Assurer la pérennité du français à Montréal
En 2001-2002, sous le gouvernement du Parti québécois, l’Office disposait de 228 inspecteurs et agents de francisation; en 2011-2012, l’Office en compte 271. Avant, le temps moyen pour traiter une plainte a déjà été de 18 mois; au printemps dernier, ce délai était passé à sept mois. Dans le traitement des plaintes, l’Office se donne des priorités. Ainsi, les cas d’affichage de même que ceux concernant les services directs aux citoyens, dans le secteur de la santé notamment, sont les premiers à être traités.

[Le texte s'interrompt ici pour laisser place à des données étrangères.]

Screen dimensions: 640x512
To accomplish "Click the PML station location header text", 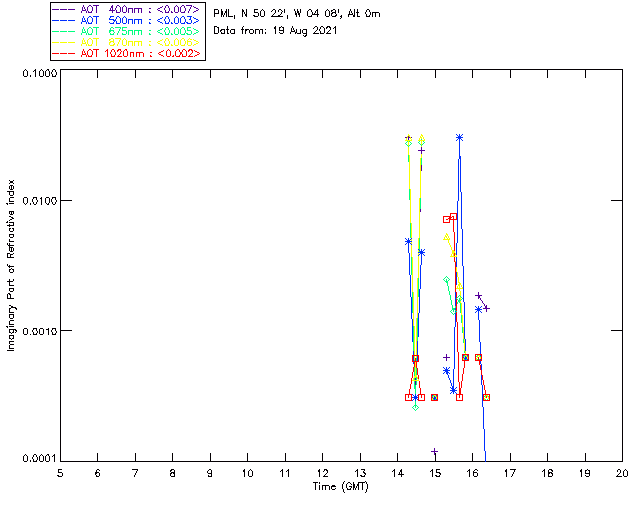I will 297,13.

On sait par ailleurs que l’Office traite les plaintes que les citoyens déposent à ses bureaux; mais il a également un pouvoir d’agir de sa propre initiative. Cependant, ce pouvoir était rarement utilisé. Sous la nouvelle administration, l’Office a décidé d’utiliser ce pouvoir de façon stratégique, c’est-à-dire repérer des quartiers ou des rues de Montréal où on est plus susceptible d’y rencontrer des commerces qui dérogent à la Charte de la langue française. Les inspecteurs y font des inspections formelles et amènent les éventuels contrevenants à corriger la situation.
«C’est là un mode d’intervention nouvelle et proactive de l’Office que je soutiens et qui me rend confiante dans notre défi collectif d’assurer la pérennité du français à Montréal», a poursuivi Mme St-Pierre.